*What to work on*
• 1. According to the text on microbial monitoring of spacecraft, in what year was sequencing first demonstrated onboard the ISS?
• 2. Continue the text on automated sample preparation for spacecraft microbial monitoring, starting after its last sentence.

*Document section*
Microbial Monitoring of Spacecraft Environments: Automated Sample Preparation for Sequencing-Based Monitoring

Scope Description:

Microbial monitoring of the spaceflight environment, including surfaces, water, and air, is required by the medical operations community and enables crew health risk assessments. To date, this monitoring has relied on culture-based analysis in which the samples must be returned to Earth for identification. This data is used to assess risk to the vehicle and crew health, as well as to evaluate the effectiveness of the engineering controls in place and define any required remediation activities. While this method has served the International Space Station (ISS) well, it results in a bias towards the detection of culturable organisms, an inherent delay between sample collection and ground-based analysis, and an increase in the number of potential pathogens on the spacecraft. Moreover, sample return will not be possible on exploration missions. As such, a near real-time monitoring system capable of in situ analysis is absolutely critical. Significant strides toward in situ microbial monitoring have been made through the implementation of nanopore sequencing onboard the ISS. Sequencing was first demonstrated onboard the ISS in 2016 using Oxford Nanopore Technologies MinION. Following this demonstration, miniPCR (polymerase chain reaction), a small thermal cycler, was paired with the MinION, and a complete sample-to-answer method was validated. Following validation in subsequent payload experiments, this analysis method was transitioned to medical operations hardware and is currently being evaluated by Crew Health Care Systems to replace culture-based monitoring methods that require sample return; the current NASA microbial monitoring requirements have evolved to allow for the inclusion of this technology. Moreover, these updated requirements are in place for future programs, and this current manual sequencing-based method has been baselined for Gateway. The current sequencing-based method is manual, involves substantial crew time, and involves numerous consumables and piece parts. NASA is soliciting an automated system yielding a sequence-ready sample.

With the movement of the field toward metagenomic assessments, the increase in portability of these platforms, NASA’s acceptance of this molecular-based analysis and the evolution of requirements to include this technology, and the baselining of this molecular method as the monitor for future programs, this is a key time to seek an automated solution for sample preparation to enable sequencing. Innovations needed are:

DNA Extraction

Based on data from the ISS, spacecraft surfaces are relatively clean microbially, and swabs from these surfaces are considered to be low biomass. Optimal and efficient extraction from varied sample sources is needed, including swabs, wipes, and filters.

DNA Purification

Removal of cellular and source sample debris. This is critical for downstream processing.

DNA Amplification

While nontargeted metagenomics is the ultimate goal, the ability to amplify DNA as needed is ideal. For example, fungal identification is required, and it can be problematic to obtain sequencing reads from low levels of spores. The proposer does not need to define PCR targets but, rather, to describe the capability of the platform to perform this reaction. Another purification will likely be required following amplification.

*Data segment*
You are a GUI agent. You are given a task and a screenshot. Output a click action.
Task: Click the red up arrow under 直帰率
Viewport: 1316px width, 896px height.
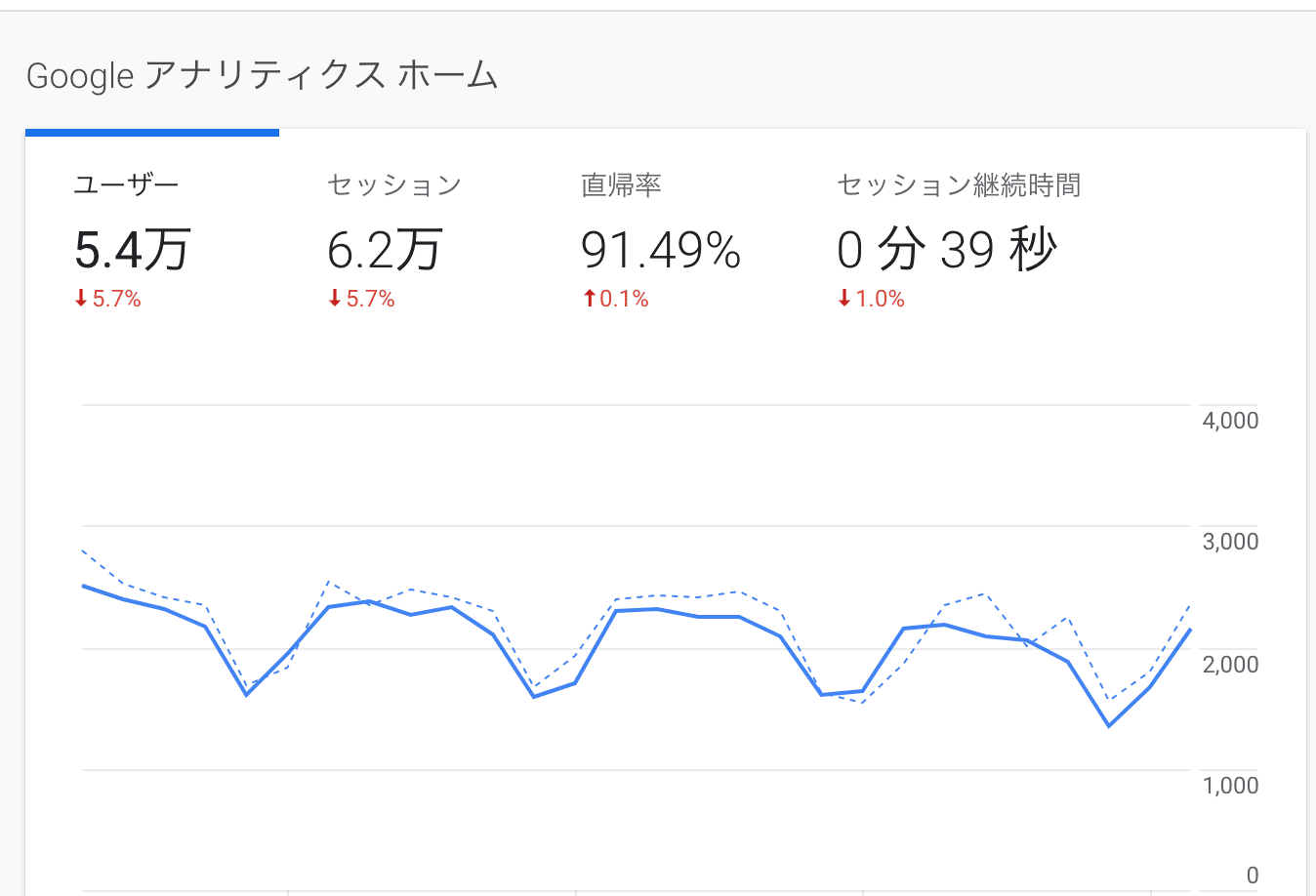pos(589,299)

*Results*
• 1. 2016

• 2.
Library Preparation

All sequencers require that DNA be put into a format that can be detected. As nanopore sequencing has been selected for future programs, providing libraries compatible with nanopore sequencing chemistry is required.

Requirements

  • Provide DNA from low biomass environmental samples from surface swabs, surface wipes, and water/air filters.
  • Provide purified, nanopore sequence-ready DNA.
  • At Phase I, describe the ability to include an amplification reaction.
  • Overall platform should need the minimal mass, volume, and power as required.
  • Provide complete description of consumables required for toxicology assessment.
    • Provide the needed containment for the consumables per NASA Safety.
  • All consumables should be able to be produced in a temperature-stable format with a shelf life minimum of at least 3 years.
  • The overall platform should be stable at ambient conditions for at least 3 years with consumables replaced as required.
  • The overall platform should be able to process multiple samples at once.
    • A minimum of 16 samples should either be processed simultaneously or sorted and processed sequentially.
  • The overall platform should have a high ease of use and require minimal hands-on crew time (less than 1 hr, not including sample collection time).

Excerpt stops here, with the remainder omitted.